## Begin GIVEN DATA
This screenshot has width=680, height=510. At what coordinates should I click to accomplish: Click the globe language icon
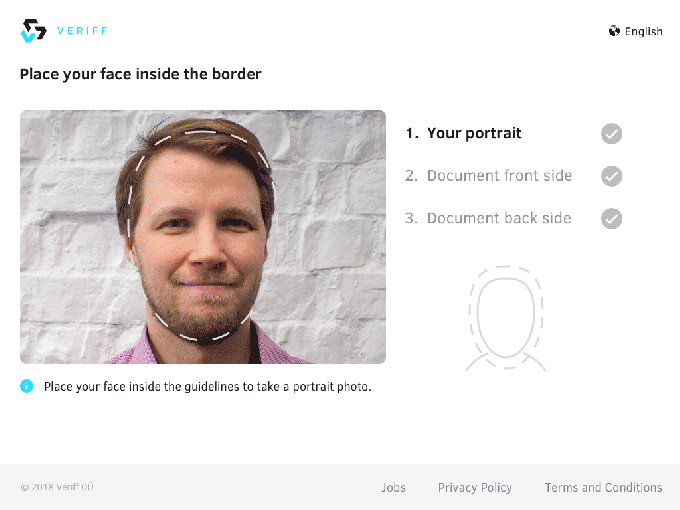click(614, 31)
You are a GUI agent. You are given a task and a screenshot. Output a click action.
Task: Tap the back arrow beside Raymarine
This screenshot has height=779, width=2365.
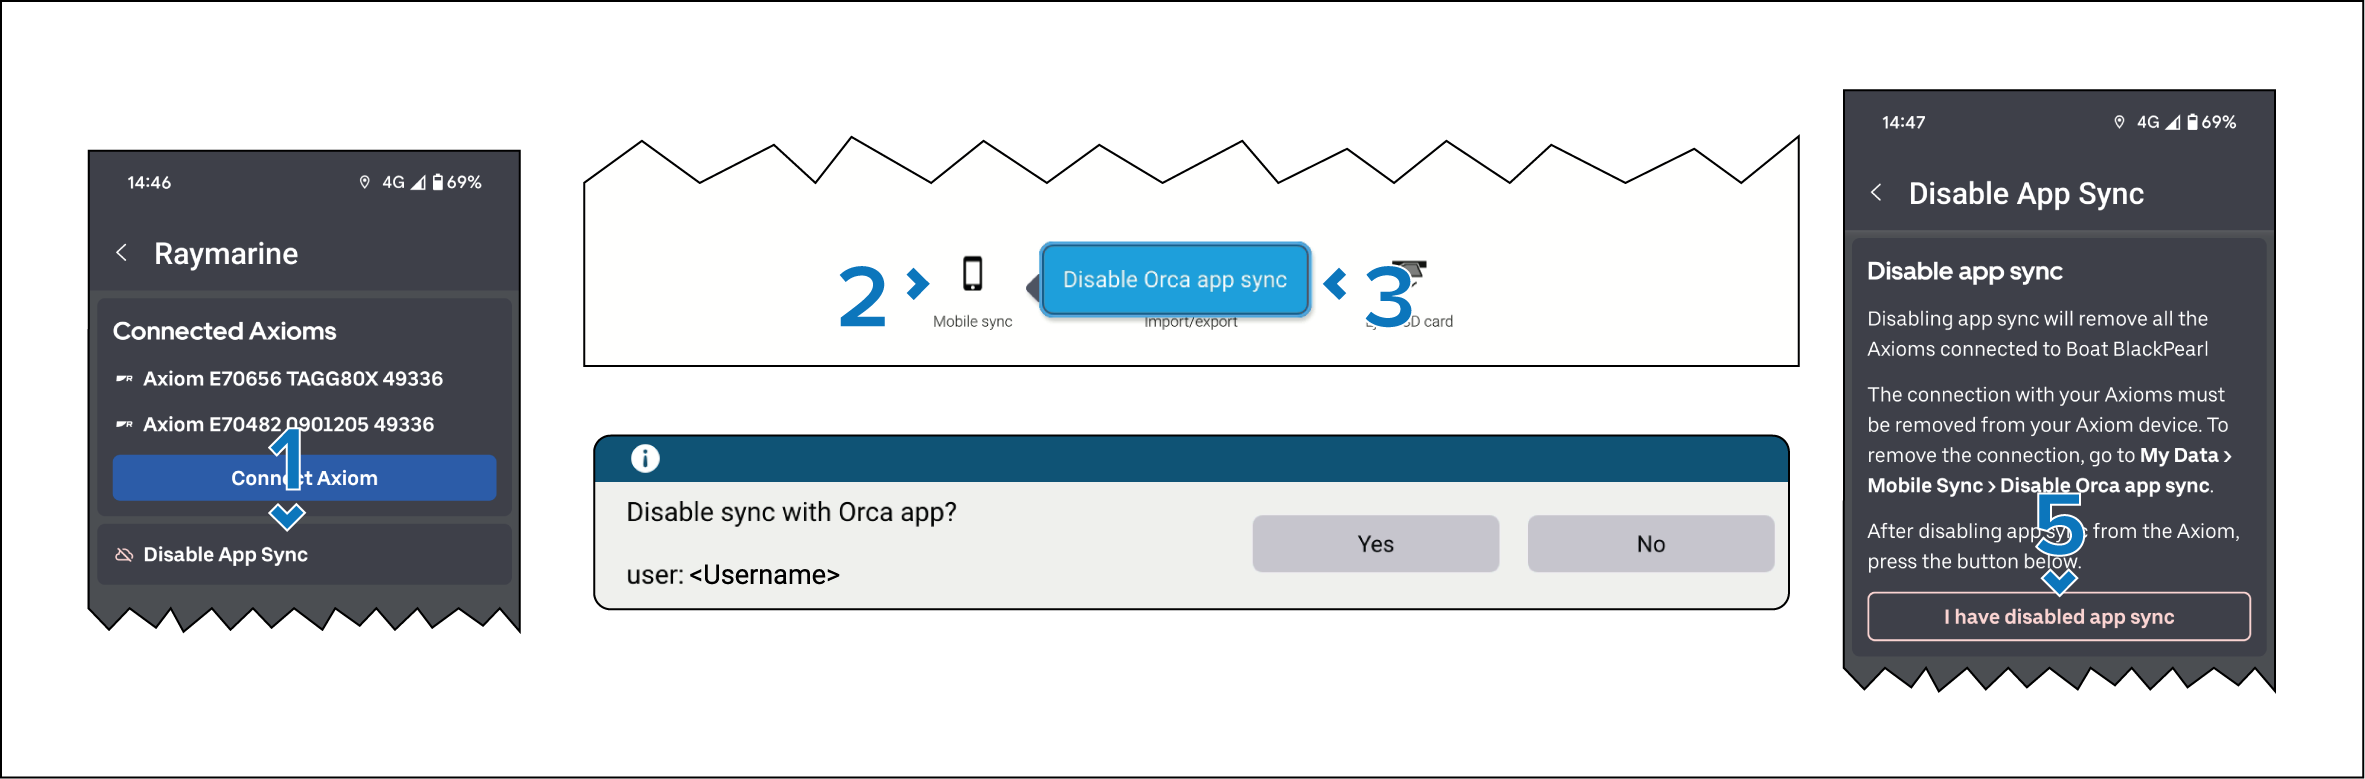[x=122, y=253]
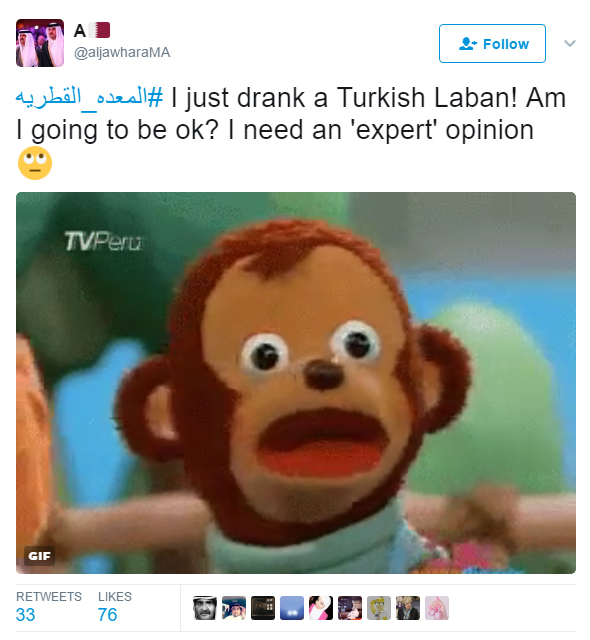Open fifth liker avatar with pink tones
The image size is (590, 640).
click(321, 608)
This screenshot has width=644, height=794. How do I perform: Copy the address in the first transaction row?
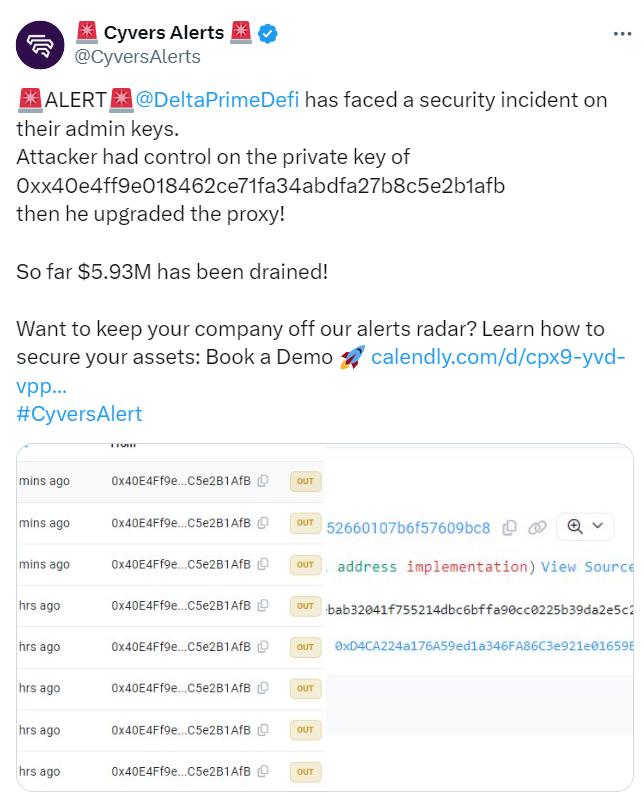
## End GIVEN DATA
-- GIVEN REQUEST --
Copy out the records above exactly as they are, leaving out the pictures.

-- WRITTEN SOLUTION --
This screenshot has width=680, height=510. At what coordinates should I click to accomplish: Click the globe language icon
click(614, 31)
You are a GUI agent. You are given a task and a screenshot. Output a click action.
Task: Tap the back arrow beside Raymarine
This screenshot has height=779, width=2365.
[x=122, y=253]
Open fifth liker avatar with pink tones
The image size is (590, 640).
click(321, 608)
This screenshot has width=644, height=794. How do I perform: Copy the address in the first transaction row?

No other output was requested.